Data Sharing Taskforce - Minimum Cohort Sizes
Ian Oppermann
Commonwealth Data Standards Chair, Co-founder ServiceGen, Industry Professor, UTS
Following the release of the ACS Data Sharing Frameworks Technical Whitepaper, the Data Sharing Taskforce has kicked off again in 2018 to explore the challenges of developing trust-presevering data sharing frameworks. The March workshop focussed on "minimum identifiable cohort sizes"
Personal data covers a very wide field and is described differently in different jurisdictions. In the NSW context[1]:
“… personal information means information or an opinion (including information or an opinion forming part of a database and whether or not recorded in a material form) about an individual whose identity is apparent or can reasonably be ascertained from the information or opinion”.
The definition is very broad and in principle, covers any information that relates to an identifiable, individual living or within 30 years of death.
The ambiguity about the presence of personal information in sets of data highlights the limitations of most existing privacy regulatory frameworks. The inability of human judgment to determine “reasonable” likelihood of reidentification when faced with large numbers of complex data sets limits the ability to appropriately apply the regulatory test.
Development of standards around what constitutes “anonymised” would help to address the challenges of dealing with privacy. In all parts of the world, there is currently only very high-level guidance, and certainly nothing quantitative, as to what “anonymised” means, hence many organisations must determine what “anonymised” means to them based on different data sets.
Technology can potentially play a role to address this challenge but agreeing and then communicating what an acceptable degree of anonymisation is, and how to achieve it in quantitative terms, would also greatly improve data sharing. This clarification of existing legal frameworks needs to include quantified descriptions of acceptable levels of risk in mays which are meaningful for modern data analytics.
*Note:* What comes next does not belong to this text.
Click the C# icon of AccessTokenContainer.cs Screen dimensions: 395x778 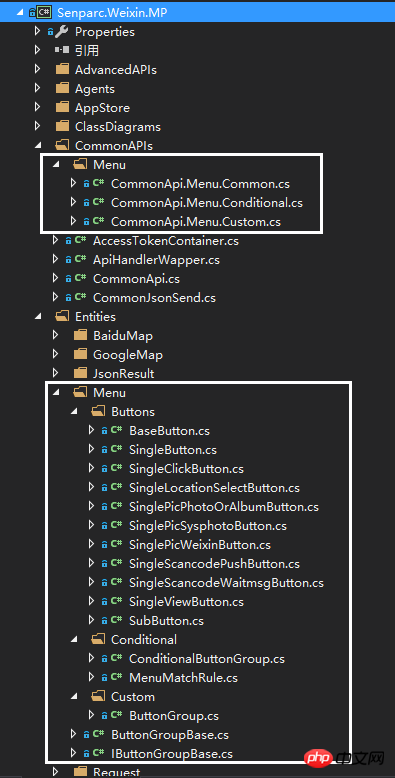coord(80,241)
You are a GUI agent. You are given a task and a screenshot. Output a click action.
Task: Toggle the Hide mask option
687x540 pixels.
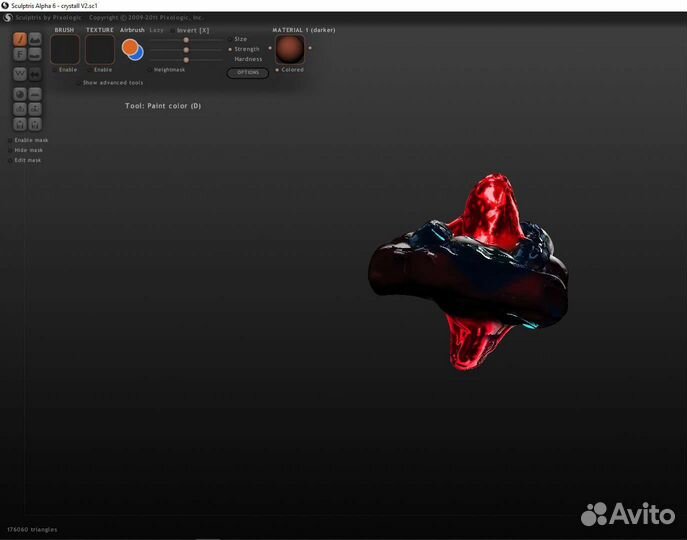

2. DATA SHARING FRAMEWORKS
Australian Data Sharing Framework Development
In September 2017, the Australian Computer Society (ACS) released a technical whitepaper which explored the challenges of data sharing[2]. This paper was the culmination of more than 18 months’ work by a taskforce which included ACS, the NSW Data Analytics Centre (DAC), Standards Australia, the office of the NSW Privacy Commissioner, the NSW Information Commissioner, the Federal Government’s Digital Transformation Office (DTO), CSIRO, Data61, the Department of Prime Minister and Cabinet, the Australian Institute of Health and Welfare (AIHW), SN-NT DataLink, South Australian Government, Victorian Government, West Australian Government, Queensland Government, Gilbert and Tobin, the Communications Alliance, the Internet of Things Alliance, and a number of interested companies.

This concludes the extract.